After heavily focusing on the mechanical trades for years, Milwaukee Tool has made a concerted effort to attract carpenters and remodelers to their constantly growing M18 battery platform. The tool manufacturer has introduced cordless miter saws and nail guns in recent years. They also announced several more carpentry tools are on their way at their yearly New Product Symposium event in May, including a new D-handle jig saw, a table saw, and an updated 7-¼” circular saw.
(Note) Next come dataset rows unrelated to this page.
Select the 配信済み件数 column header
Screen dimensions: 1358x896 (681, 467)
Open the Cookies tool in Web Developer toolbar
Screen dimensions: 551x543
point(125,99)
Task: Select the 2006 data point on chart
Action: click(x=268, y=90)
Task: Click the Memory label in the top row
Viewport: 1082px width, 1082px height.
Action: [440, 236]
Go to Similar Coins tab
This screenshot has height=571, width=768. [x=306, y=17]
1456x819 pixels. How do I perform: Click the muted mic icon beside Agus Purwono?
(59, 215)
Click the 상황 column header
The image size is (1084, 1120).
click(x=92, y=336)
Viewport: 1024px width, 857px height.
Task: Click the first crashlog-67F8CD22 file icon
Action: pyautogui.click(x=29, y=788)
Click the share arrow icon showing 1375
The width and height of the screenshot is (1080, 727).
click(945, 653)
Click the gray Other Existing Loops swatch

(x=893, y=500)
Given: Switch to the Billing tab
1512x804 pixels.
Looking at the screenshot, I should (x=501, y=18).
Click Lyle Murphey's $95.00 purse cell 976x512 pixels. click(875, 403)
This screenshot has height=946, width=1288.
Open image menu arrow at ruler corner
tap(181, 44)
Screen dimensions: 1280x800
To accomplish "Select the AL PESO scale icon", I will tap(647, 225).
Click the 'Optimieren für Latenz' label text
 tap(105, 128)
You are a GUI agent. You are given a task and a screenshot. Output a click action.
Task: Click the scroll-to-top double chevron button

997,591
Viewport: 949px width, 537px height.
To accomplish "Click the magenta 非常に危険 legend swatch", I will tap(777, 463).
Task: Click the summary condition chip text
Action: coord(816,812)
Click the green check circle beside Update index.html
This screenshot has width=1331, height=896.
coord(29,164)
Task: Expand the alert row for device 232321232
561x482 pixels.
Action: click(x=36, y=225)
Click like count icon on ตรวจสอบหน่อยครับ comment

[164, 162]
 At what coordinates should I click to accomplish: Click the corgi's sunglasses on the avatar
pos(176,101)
The Milwaukee M18 5” Random Orbit Sander (2648-20) is another new carpentry tool, having been released earlier this year. Battery powered sanders may not be for everyone or for every application, but they can really come in handy for many small to medium sized jobs. In many cases, the convenience of dropping a cord can trump the added weight and battery recharge need of cordless tools.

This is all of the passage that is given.